→ Exercise instructions:
a - Rewrite the passage of the editorial on the Andean Counterdrug Initiative, starting with "To date, ACI" and going on through "Peru and elsewhere.", and substitute "crop destruction" for "aerial eradication".
b - According to the editorial on the Andean Counterdrug Initiative, by how much did the initiative lower coca and heroin poppy cultivation between early 2002 and early 2004?

→ Reading passage:
>>

As Ronald Reagan used to say, it does no good to throw a drowning man a rope, make sure he has a tight grip, then drop your end -- to go help someone else.

That principle applies with equal force in international relations. Troubling, therefore, are recent reports that the United States could walk away from a long-term commitment to South America called the "Andean Counterdrug Initiative"(ACI), also known as "Plan Colombia."

By most objective measures, this stabilization effort has been a resounding success. Most notably, ACI lowered coca and heroin poppy cultivation more than 30 percent between early 2002 and early 2004 -- and has kept an estimated 20,000 drug-funded terrorists off balance. Perhaps more importantly, ACI constitutes a primary engine of positive change -- including economic growth -- in a region buffeted by unwelcome forces, including divisive radical socialism, especially from Venezuela.

To date, ACI has cost $3.5 billion. In context, that is about 1 percent of the U.S. commitment to Iraq over a shorter period. As most know, ACI includes aggressive aerial eradication of most of Colombia's drug crop, regional support for criminal justice and human-rights institutions, hands-on training and material for the Colombian National Police and counterdrug brigades, an infrastructure for sharing and using real-time counterterrorism and drug intelligence, wider maritime and airport security, educational efforts like "culture of lawfulness," and regionwide alternative development programs taking root in Colombia, Bolivia, Peru and elsewhere.

Conceived by a Republican Congress in the mid-1990s and endorsed by the Clinton administration in 1998, this coordinated approach aims to stabilize South America's oldest democracy, lower drug production regionwide and put tens of thousands of terrorists on the defensive -- and eventually out of business. Against a steady head wind, it is succeeding.

Beyond reducing the region's drug cultivation -- and cutting drug money to terrorists -- ACI has given hope to people across the region. Not least, the plan has assisted Colombian President Alvaro Uribe, one of our staunchest allies, in turning his country around. A visit with President Bush last year highlighted their combined commitment. Said Mr. Uribe, "I have found in President Bush a huge level of understanding that we cannot leave this fight half-way. ... Our main target is... to eliminate terrorism... to finish with that plague."

<<

→ Material shown:
>>

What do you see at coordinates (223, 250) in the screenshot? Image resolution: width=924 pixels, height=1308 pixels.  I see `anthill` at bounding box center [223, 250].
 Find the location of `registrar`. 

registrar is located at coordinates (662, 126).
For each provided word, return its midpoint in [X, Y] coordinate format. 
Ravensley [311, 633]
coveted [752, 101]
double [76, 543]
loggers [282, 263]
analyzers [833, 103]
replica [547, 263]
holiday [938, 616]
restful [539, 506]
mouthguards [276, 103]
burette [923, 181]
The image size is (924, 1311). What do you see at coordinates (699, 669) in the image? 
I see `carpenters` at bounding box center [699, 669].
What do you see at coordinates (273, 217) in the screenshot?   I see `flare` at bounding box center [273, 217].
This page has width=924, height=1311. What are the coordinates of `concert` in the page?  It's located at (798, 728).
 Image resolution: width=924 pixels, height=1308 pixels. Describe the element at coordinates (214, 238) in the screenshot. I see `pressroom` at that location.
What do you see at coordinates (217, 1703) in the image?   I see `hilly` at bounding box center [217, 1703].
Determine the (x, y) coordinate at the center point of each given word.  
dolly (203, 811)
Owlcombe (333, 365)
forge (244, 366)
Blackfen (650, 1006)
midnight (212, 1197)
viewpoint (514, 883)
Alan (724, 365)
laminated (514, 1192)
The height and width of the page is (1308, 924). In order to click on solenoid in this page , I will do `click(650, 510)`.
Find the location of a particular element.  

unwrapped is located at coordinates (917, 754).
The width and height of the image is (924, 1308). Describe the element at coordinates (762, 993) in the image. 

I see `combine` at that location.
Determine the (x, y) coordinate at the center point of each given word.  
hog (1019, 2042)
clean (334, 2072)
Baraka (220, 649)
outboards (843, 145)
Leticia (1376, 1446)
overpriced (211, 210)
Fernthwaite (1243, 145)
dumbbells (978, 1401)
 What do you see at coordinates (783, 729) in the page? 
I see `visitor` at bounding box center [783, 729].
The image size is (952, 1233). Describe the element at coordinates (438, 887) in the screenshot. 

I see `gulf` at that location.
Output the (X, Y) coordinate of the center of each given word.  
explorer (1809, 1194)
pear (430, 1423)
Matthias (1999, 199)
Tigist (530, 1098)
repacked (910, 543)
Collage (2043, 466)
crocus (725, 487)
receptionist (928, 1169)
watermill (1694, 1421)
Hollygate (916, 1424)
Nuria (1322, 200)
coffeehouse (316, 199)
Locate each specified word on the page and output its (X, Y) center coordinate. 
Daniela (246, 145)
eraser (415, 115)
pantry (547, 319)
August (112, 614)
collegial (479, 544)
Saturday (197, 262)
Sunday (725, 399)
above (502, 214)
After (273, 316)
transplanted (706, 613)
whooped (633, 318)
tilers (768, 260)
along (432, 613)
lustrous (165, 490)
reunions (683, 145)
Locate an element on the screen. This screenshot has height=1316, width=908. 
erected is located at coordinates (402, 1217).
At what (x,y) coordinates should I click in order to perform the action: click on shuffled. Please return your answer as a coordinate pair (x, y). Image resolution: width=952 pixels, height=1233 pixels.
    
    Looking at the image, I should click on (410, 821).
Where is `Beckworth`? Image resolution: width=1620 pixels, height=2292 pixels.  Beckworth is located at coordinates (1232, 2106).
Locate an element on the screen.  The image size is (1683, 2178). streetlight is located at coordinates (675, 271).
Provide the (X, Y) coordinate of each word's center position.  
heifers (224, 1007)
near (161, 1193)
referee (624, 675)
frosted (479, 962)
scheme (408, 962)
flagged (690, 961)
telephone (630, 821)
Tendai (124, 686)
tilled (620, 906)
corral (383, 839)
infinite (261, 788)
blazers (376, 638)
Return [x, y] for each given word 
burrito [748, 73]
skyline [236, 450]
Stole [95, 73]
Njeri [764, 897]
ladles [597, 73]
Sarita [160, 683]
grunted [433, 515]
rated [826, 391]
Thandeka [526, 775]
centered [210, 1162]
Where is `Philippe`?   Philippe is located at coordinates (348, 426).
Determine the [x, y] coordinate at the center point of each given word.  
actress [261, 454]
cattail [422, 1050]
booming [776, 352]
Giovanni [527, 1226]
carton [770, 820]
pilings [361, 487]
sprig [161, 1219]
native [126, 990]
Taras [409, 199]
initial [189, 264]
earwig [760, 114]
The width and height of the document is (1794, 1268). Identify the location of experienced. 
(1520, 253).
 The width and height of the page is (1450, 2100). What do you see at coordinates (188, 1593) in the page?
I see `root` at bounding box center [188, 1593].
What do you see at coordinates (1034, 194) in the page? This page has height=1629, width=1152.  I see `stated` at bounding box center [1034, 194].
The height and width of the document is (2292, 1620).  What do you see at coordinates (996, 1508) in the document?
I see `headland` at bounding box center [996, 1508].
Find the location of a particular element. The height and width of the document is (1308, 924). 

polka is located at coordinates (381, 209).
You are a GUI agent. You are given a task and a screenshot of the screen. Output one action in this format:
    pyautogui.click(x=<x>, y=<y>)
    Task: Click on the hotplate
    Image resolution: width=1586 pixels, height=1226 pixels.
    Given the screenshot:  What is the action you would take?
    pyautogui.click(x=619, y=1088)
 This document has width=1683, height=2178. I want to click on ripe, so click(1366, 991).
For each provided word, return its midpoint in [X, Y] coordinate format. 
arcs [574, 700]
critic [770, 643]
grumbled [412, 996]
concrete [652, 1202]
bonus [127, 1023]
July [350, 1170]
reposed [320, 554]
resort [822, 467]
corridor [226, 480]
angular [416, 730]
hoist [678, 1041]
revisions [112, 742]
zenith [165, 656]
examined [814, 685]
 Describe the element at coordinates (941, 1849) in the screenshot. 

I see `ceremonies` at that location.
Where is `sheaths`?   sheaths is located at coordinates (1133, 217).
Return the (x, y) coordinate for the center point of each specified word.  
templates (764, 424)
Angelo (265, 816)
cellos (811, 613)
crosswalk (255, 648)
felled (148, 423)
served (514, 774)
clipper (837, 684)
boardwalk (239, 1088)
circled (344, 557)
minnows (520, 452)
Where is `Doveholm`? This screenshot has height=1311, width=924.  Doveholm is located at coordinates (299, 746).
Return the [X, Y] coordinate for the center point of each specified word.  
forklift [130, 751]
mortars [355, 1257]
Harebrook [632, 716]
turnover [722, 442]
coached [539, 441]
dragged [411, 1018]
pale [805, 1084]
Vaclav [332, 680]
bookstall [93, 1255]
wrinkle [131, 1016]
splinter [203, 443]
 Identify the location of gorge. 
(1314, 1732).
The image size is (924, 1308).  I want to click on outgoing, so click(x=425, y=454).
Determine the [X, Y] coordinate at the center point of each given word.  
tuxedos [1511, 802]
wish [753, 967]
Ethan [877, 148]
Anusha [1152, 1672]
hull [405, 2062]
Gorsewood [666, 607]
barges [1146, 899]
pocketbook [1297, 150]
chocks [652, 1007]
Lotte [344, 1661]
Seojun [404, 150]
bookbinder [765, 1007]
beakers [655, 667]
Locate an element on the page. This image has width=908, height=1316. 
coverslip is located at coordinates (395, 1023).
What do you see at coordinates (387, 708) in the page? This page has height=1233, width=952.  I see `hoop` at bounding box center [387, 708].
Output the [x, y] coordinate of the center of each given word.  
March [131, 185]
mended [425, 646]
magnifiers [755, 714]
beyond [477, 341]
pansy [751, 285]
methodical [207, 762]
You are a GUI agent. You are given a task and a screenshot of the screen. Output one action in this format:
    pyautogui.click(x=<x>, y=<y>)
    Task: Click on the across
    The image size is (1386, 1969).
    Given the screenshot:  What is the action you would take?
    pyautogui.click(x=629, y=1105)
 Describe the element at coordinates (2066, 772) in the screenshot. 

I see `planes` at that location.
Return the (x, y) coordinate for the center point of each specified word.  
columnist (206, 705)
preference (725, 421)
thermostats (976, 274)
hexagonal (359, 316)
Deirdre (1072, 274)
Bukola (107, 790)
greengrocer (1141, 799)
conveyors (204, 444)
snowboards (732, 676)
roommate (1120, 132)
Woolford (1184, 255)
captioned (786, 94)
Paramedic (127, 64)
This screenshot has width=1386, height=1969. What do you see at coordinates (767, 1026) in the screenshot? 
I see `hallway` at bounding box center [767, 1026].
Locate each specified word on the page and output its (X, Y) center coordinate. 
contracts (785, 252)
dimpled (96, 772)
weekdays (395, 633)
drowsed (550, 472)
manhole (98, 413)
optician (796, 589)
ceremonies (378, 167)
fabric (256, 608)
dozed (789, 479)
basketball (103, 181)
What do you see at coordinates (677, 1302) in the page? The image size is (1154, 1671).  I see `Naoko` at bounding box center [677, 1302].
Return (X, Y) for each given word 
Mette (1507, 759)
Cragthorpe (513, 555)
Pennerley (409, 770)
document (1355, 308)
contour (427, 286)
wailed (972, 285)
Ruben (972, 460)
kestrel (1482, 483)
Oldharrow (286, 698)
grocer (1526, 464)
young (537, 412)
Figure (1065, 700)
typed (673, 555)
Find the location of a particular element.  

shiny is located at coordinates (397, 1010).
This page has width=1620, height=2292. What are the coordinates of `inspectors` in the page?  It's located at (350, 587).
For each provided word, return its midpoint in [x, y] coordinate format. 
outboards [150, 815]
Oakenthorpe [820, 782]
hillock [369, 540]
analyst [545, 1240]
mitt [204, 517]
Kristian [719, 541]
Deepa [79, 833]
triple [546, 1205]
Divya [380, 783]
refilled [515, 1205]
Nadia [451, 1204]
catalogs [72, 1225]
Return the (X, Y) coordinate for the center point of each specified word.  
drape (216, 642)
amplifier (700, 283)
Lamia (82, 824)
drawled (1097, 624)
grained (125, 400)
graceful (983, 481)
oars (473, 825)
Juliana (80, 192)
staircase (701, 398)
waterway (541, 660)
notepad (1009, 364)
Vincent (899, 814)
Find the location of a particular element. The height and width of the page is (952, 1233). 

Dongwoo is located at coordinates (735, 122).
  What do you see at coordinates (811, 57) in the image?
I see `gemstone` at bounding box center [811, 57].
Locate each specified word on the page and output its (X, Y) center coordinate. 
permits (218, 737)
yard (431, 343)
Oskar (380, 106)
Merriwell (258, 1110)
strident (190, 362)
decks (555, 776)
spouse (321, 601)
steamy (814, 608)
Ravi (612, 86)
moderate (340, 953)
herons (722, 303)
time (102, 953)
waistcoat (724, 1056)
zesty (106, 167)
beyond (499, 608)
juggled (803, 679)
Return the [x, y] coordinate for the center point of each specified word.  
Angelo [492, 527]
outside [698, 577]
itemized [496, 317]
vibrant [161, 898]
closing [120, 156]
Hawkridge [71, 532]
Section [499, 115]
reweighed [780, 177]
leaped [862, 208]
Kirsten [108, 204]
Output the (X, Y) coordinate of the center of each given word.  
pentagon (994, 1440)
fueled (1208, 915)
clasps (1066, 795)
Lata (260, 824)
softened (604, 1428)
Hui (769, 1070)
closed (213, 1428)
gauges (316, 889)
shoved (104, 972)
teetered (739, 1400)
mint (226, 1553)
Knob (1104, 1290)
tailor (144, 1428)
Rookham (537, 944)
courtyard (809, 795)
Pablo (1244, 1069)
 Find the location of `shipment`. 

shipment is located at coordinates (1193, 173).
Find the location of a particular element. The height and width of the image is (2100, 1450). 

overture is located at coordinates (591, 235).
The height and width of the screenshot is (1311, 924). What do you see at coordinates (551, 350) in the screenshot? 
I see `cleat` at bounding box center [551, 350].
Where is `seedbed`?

<<

→ Solutions below:
a -
To date, ACI has cost $3.5 billion. In context, that is about 1 percent of the U.S. commitment to Iraq over a shorter period. As most know, ACI includes aggressive crop destruction of most of Colombia's drug crop, regional support for criminal justice and human-rights institutions, hands-on training and material for the Colombian National Police and counterdrug brigades, an infrastructure for sharing and using real-time counterterrorism and drug intelligence, wider maritime and airport security, educational efforts like "culture of lawfulness," and regionwide alternative development programs taking root in Colombia, Bolivia, Peru and elsewhere.

b - By more than 30 percent.